In a recent paper, Dzeletovic et al. (46) have shown that OME does not bind to the AhR, in agreement with our data. However, they show that OME induces transcription of the CYP1A1 gene in primary human hepatocytes, but not in mouse cells. The induction response by OME in reconstituted yeast cells required Hsp90, worked with both the mouse and the human forms of the receptor, and was lost when a mutant form of the human receptor (Val³⁸¹  Asp) that abolishes ligand binding was used. These results clearly show the essential role of the AhR for omeprazole-dependent activation of the CYP1A1 gene and indicate an important function of the ligand binding domain for the ability of OME to activate the receptor. The answer as to whether the consequence of the mutation is caused by a direct effect on the ligand binding capacity of the receptor or is indirect, resulting in a conformational change preventing functional interactions with other essential cellular components necessary for the OME-mediated activation, has to await further research. In support of the former possibility, Dzeletovic et al. (46) propose that a degradation product of OME, in particular a planar sulfenamide, constitutes a ligand of the AhR and that species differences in metabolism of OME should explain the inability of OME-dependent activation in mouse cells. Our data here presented are in favor of the latter possibility. The definite answer to this question has to await isolation of the proposed active degradation compound of OME and examination of its AhR-activating properties or the identification of any cellular components active in the activation of the receptor.

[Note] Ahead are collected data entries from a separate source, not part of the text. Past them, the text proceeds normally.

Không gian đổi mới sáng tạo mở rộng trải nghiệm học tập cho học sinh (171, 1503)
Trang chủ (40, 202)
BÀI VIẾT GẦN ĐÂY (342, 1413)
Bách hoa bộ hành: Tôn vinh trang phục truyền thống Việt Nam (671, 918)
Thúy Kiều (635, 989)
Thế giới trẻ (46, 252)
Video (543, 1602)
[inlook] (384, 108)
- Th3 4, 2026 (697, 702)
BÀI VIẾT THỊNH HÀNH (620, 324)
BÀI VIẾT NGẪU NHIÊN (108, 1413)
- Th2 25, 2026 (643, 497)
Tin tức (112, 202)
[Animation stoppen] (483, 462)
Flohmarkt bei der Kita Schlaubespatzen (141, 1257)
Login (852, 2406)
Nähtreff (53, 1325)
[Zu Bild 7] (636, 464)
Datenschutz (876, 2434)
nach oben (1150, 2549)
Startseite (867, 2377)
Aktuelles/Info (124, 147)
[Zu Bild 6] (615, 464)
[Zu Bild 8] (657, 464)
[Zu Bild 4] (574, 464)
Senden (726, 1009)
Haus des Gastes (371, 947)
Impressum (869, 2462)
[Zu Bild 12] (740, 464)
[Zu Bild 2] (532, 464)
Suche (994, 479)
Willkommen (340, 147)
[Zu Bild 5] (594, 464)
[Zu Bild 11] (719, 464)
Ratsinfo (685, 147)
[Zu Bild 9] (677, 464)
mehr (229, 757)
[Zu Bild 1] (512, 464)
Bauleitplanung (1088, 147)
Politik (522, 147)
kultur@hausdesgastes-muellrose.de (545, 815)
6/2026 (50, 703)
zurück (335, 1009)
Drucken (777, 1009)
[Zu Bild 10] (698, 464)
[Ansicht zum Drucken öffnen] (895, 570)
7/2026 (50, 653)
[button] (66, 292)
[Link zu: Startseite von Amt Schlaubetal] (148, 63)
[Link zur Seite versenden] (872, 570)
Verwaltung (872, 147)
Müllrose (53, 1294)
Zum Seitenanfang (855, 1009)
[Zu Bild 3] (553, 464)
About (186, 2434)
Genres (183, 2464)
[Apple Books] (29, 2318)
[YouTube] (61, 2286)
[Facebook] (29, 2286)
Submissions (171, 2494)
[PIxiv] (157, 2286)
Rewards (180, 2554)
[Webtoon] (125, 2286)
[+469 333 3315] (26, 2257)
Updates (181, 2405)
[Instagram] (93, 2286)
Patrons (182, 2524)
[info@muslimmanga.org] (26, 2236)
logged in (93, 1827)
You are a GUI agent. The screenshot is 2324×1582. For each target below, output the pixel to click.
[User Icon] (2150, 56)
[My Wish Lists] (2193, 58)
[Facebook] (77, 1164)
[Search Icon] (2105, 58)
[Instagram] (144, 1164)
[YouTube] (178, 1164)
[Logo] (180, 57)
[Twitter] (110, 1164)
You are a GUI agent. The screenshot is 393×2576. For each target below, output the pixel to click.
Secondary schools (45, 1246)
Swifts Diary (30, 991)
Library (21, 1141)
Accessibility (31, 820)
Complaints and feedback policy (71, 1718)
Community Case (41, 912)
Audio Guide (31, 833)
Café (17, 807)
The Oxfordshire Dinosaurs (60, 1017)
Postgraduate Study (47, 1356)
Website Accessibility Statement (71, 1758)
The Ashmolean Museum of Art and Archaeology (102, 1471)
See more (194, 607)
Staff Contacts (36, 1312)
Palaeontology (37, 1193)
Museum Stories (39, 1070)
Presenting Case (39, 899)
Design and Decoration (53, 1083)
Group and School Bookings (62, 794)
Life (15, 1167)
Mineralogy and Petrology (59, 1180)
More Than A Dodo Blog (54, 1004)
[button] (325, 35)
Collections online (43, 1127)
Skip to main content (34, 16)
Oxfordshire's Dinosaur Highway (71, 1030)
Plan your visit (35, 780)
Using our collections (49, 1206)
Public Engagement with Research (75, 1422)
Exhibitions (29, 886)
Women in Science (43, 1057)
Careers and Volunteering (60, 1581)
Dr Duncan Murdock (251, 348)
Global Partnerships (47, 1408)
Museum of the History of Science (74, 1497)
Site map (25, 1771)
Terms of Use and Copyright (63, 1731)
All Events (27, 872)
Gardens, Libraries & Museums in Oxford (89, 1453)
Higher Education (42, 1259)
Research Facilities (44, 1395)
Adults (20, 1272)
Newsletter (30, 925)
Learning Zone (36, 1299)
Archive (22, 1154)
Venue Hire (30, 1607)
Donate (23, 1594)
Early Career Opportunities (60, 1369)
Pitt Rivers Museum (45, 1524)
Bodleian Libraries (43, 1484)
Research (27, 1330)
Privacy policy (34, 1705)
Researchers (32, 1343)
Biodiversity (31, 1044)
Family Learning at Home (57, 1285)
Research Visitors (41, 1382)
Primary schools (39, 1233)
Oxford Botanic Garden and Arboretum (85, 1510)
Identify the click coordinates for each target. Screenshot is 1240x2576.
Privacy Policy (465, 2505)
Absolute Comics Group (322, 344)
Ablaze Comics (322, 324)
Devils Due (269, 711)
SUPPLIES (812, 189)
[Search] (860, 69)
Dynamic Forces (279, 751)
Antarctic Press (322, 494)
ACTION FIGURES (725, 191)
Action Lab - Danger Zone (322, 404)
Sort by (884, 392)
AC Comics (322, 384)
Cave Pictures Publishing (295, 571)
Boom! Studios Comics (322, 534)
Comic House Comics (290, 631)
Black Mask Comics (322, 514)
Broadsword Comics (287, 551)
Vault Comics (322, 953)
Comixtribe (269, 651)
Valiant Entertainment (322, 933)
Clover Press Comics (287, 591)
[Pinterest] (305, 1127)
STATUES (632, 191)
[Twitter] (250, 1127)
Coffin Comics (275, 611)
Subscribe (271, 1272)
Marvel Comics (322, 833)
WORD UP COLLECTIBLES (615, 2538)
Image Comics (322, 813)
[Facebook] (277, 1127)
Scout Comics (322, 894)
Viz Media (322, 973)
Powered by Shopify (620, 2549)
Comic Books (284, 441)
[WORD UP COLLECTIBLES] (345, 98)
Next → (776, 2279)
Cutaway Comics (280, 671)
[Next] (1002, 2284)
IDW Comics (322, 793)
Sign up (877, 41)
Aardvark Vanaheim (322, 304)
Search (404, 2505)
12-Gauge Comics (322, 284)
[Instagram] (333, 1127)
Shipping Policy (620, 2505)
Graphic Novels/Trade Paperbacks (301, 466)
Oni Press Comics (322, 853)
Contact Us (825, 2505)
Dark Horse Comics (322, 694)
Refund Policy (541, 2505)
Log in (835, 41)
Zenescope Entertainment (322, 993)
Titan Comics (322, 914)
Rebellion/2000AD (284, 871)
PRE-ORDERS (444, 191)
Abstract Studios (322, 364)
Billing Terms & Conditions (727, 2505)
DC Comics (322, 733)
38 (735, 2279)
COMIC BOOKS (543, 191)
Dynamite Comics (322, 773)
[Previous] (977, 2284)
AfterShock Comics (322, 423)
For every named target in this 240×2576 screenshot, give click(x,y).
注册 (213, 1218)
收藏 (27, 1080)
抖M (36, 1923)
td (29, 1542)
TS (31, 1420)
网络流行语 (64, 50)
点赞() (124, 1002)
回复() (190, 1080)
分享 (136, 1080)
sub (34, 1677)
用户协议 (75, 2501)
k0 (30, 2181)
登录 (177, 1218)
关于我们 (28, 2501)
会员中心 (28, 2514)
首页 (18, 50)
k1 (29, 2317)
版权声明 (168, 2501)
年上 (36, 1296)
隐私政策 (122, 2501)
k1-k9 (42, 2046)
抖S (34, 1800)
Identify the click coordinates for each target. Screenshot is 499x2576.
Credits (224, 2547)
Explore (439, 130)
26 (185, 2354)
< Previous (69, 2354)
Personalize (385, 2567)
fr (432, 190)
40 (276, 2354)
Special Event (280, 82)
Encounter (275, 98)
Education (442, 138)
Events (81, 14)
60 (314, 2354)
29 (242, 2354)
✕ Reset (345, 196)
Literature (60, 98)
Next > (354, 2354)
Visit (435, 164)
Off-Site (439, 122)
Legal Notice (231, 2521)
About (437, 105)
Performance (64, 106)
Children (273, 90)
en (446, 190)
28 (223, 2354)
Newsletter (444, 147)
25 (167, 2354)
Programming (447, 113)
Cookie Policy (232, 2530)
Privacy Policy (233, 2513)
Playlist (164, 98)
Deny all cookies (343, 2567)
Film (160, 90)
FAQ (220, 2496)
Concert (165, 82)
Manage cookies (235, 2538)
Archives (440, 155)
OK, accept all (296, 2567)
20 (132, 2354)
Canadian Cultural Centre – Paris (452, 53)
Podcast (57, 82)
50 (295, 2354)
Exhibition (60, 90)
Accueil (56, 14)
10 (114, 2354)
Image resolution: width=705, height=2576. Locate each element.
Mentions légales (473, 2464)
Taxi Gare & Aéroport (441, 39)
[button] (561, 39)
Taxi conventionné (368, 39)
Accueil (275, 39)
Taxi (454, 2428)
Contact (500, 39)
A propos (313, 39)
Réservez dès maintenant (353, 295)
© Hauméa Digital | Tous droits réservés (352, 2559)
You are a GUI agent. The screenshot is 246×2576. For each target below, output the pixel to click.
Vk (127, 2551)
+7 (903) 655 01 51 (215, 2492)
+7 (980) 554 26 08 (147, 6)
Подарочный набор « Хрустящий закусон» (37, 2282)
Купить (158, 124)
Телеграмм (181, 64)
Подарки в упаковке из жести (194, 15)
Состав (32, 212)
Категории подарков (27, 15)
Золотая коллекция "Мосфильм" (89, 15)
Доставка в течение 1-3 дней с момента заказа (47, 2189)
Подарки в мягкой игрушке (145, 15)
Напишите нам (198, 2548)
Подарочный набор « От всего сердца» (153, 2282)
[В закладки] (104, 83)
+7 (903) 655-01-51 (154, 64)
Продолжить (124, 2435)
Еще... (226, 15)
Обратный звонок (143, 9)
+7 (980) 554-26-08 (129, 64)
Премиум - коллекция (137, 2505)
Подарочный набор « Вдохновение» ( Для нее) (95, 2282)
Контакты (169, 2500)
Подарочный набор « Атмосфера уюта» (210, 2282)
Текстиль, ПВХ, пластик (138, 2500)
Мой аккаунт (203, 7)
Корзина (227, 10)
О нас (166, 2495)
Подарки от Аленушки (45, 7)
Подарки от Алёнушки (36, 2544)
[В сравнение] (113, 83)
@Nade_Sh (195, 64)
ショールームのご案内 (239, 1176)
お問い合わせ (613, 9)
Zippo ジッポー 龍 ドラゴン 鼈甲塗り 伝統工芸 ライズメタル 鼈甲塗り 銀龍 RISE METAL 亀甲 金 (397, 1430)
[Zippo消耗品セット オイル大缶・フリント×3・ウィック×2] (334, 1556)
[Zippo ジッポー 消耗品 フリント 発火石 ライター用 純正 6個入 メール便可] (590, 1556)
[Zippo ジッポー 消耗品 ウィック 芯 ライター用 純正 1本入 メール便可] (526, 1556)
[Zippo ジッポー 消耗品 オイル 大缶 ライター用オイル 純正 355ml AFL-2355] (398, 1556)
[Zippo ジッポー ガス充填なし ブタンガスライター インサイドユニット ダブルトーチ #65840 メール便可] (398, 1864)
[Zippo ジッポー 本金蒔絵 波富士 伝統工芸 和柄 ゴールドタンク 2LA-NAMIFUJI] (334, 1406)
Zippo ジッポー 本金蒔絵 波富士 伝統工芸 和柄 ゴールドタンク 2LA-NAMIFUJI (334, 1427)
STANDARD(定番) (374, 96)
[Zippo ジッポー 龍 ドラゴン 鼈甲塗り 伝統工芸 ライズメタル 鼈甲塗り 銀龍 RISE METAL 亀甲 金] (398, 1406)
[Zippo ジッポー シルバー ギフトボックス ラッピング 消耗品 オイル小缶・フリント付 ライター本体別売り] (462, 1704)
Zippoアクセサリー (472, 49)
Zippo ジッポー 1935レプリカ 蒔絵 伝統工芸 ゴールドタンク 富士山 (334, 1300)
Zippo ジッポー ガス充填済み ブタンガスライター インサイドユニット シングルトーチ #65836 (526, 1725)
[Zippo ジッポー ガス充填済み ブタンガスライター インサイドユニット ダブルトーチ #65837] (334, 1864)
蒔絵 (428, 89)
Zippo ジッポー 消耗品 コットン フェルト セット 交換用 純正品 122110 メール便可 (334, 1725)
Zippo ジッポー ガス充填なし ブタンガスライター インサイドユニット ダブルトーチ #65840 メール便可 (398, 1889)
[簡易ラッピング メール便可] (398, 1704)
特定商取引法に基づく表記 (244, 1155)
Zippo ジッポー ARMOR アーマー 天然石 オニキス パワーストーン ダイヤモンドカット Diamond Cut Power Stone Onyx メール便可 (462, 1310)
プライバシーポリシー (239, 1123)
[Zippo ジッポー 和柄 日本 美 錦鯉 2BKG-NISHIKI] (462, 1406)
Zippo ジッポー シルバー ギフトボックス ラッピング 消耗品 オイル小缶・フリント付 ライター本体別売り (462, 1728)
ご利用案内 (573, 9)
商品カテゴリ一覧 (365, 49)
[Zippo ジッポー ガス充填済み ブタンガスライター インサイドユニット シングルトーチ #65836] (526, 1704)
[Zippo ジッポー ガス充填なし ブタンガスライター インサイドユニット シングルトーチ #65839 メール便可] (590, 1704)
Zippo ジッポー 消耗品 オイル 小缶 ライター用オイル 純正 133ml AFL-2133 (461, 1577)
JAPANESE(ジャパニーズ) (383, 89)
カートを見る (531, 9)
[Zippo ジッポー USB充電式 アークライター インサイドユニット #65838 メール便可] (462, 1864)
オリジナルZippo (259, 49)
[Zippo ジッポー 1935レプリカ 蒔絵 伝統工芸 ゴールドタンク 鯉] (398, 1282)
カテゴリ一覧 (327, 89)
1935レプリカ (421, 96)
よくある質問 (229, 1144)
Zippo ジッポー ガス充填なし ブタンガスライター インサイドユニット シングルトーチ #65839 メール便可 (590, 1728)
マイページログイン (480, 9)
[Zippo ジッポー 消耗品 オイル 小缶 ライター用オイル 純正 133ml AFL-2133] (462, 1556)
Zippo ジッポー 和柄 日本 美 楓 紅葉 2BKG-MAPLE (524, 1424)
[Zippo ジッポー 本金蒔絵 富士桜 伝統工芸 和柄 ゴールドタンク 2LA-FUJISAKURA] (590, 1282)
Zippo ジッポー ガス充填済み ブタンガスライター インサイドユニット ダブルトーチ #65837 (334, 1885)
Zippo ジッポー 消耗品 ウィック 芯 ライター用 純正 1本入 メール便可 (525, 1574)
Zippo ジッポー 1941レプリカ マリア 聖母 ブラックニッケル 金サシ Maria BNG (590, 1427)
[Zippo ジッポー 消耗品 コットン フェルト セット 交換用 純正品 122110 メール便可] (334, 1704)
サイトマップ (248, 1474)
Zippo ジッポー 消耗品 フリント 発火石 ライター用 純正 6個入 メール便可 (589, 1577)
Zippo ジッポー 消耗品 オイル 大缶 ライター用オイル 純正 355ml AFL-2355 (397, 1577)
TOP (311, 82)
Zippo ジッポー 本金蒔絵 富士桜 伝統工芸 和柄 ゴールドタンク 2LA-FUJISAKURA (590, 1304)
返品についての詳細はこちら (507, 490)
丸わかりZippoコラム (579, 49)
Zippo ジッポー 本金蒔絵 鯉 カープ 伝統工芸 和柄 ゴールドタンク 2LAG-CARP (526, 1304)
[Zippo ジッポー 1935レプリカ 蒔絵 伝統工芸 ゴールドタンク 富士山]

It is evident that a variety of agents have been shown to activate CYP1A1, as monitored by the aryl hydrocarbon hydroxylase response, including vitamins E and K (47), various metabolic inhibitors including amino nucleoside and actinomycin D (48), several inhibitors and substrates for P450 (49), and various hormones and biogenic amines (50). Although their mechanisms of activation have not been thoroughly investigated, it is reasonable to assume that many of these agents are not ligands of the AhR, despite being inducers of CYP1A1. It may be hypothesized that some of those compounds activate the AhR through signal transduction systems similar to the one observed in this instance.

In conclusion, the present data indicate that the action of OME for induction of CYP1A1 involves the activation of intracellular signal transduction systems that result in binding of the AhR complex to XRE, subsequent gene activation, and elevation of the corresponding message and product, which is different than the mechanism of AhR ligands. It is conceivable that this effect is shared by other classes of chemical compounds that can interact in similar signal transduction systems and that the mechanism is not limited only to benzimidazole compounds.